Unlike the VPP, the LTS did not include a placement device to ensure that it was inserted to a correct depth for each trial, which may have created inconsistencies in the measurement of lubrication. It would be ideal to create a device whereby actual quantity of lubrication is assessed rather than using the degree of color change as a proxy for the amount of lubrication. It is possible that individual differences in the viscosity of lubrication may have influenced how easily lubrication was absorbed by the litmus paper and consequently the length of color change. In addition to this, we did not control for menstrual cycle phase or hormonal influences in the current study. Changes in hormones throughout the menstrual cycle influence basal vaginal fluids (Eschenbach et al., 2000; Traish, Kim, Munarriz, Moreland, & Goldstein, 2002), but it is unclear how these changes influence the quantity of vaginal or introital lubrication formed during sexual stimulation. Future studies should control for cycle phase when assessing lubrication.

The larger effect size for VPA may mean that this measure is more sensitive and specific to sexual stimuli than the LTS, but it should be kept in mind that the sexual and non-sexual stimuli were chosen on the basis of such sensitivity and specificity in pilot work. Future studies should compare the two measures using other sexual stimuli.

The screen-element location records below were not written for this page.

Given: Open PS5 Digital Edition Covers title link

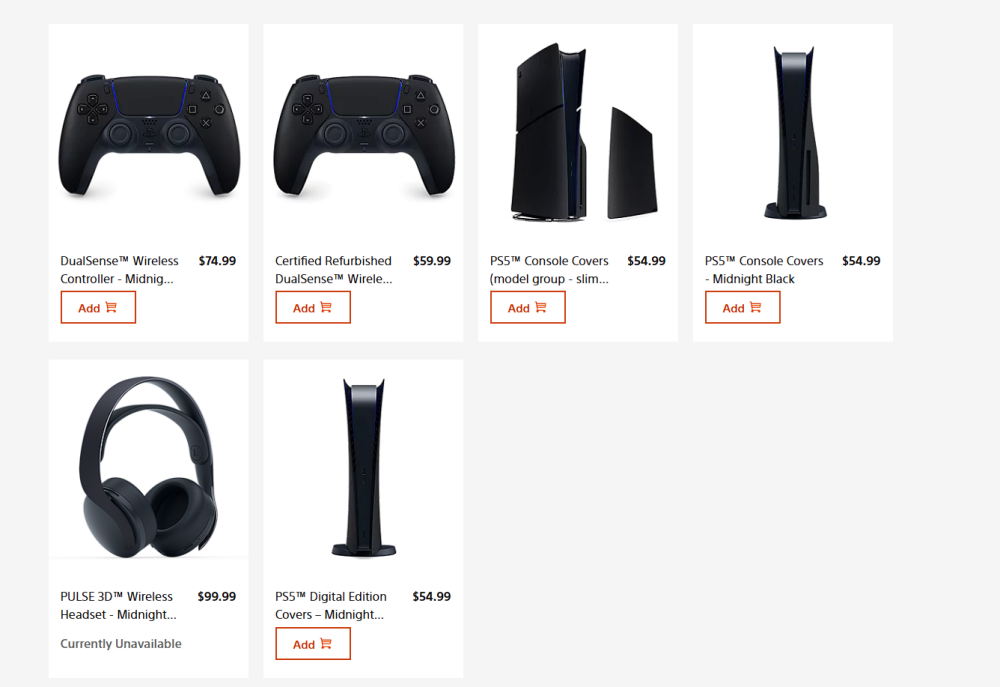Looking at the screenshot, I should [x=330, y=605].
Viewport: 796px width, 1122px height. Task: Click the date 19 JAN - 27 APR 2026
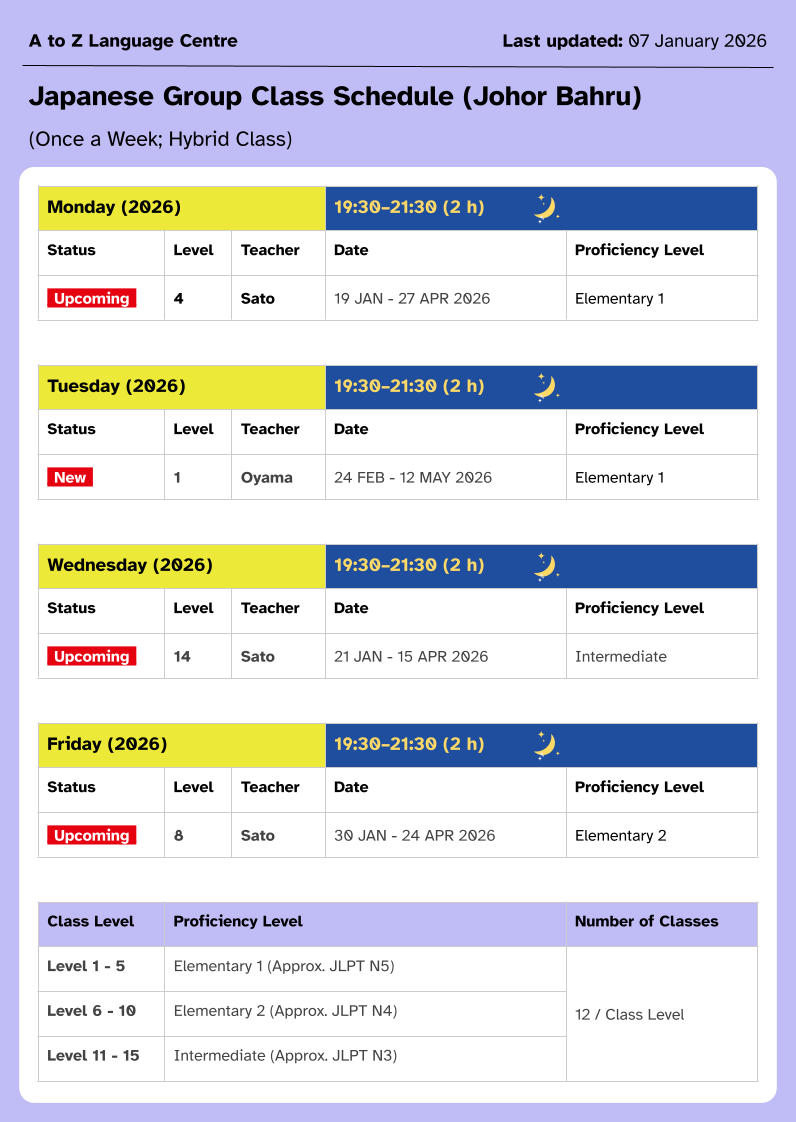pos(412,299)
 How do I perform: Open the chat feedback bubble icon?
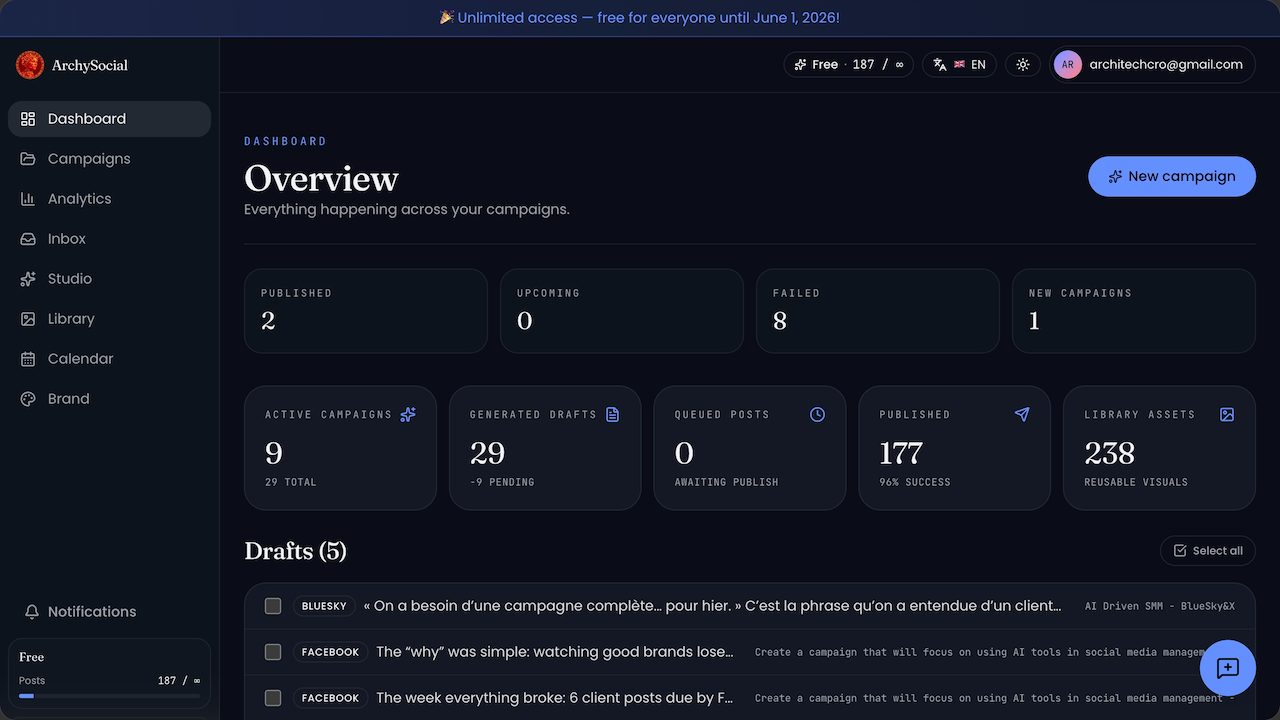pos(1228,668)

Conclusions and Future Directions

Our results suggest that it is possible to quantify degree of lubrication at the introitus in women using a simple measurement device. These results extend our understanding of the female sexual response, demonstrating that lubrication is elicited in the presence of sexual cues in the laboratory and is strongly related to the subjective experience of arousal. This new measure offers a way to test hypotheses about the automaticity of women’s genital responses (e.g., Chivers, 2005, 2010; Laan, 1994; Laan & Everaerd, 1995; Laan & Janssen, 2007; Suschinsky & Lalumière, 2011). In addition, this new measure, along with other measures of lubrication, may be of clinical utility, making it possible to physiologically measure the effects of pharmacotherapy and psychological treatments aimed at improving sexual difficulties (e.g., reduced genital arousal in women with Sexual Interest/Arousal Disorder) (American Psychiatric Association, 2013) and other physiological processes affecting sexual function (e.g., vaginal atrophy during menopause) in women (Sturdee & Panay, 2010).